A name like "the kissing bug" can make this little insect from
South America seem friendly and lovable, but the name acutally
originates from scientists calling it "the kiss of death." The tiny bug,
which lead to death in humans and pets, has made its way into the
southern United States.
Kissing bugs can carry and transmit the potentially fatal Chagas disease in their feces. Chagas is a parasitic disease that affects the heart and the nervous system. Thousands of deaths in Central and South American are attributed to the disease. The disease is still rare in the U.S., and, for some unknown reason, while the bugs are on the increase in the U.S., so far the disease is not following suit. You are more likely to contract the disease from someone who has visited South American than from the bugs. The parasite can also be transmitted through blood transfusions, organ donation, ingestion of contaminated food, from mother to fetus, or through breast milk. Blood and tissue donor organizations in the U.S. already screen for Chagas.

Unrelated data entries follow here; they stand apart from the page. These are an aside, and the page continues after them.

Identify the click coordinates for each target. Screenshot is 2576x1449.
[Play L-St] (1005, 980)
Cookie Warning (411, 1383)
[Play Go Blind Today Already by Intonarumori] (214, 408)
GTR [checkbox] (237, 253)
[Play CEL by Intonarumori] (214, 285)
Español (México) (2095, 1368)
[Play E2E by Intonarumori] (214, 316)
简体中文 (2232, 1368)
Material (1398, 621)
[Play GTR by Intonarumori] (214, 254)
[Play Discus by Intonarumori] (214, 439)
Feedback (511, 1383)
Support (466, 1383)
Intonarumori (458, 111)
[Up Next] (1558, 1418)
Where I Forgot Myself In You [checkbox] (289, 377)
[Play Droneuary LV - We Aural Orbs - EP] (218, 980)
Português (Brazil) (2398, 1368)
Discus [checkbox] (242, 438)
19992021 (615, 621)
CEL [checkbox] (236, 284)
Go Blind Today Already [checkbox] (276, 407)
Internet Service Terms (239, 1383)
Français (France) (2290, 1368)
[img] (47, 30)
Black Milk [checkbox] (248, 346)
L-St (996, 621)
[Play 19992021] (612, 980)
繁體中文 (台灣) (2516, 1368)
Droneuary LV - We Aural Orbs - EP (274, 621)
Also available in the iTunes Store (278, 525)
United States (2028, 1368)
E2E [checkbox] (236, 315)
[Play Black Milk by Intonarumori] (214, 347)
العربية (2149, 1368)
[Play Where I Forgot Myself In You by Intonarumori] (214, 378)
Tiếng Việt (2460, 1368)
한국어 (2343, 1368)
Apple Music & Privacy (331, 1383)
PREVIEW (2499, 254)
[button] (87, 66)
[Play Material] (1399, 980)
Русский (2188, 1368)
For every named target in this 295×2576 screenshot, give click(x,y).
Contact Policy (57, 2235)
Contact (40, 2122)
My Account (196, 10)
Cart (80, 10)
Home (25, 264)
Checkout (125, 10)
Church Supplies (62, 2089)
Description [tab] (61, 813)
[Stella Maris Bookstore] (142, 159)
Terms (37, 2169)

The insects like to feed on naked skin. It is when the feces get rubbed into an open wound or mucous membranes, such as the eyes, that the disease is passed along. They tend to go for the face, especially at night while you sleep (some say that this is where the name kissing bug really came from). However, it is pets that may be at the greatest risk since the little buggers prefer animals. Even for them, the chance of infection is fairly low.
Prevention includes the use of insecticides and good sanitary conditions.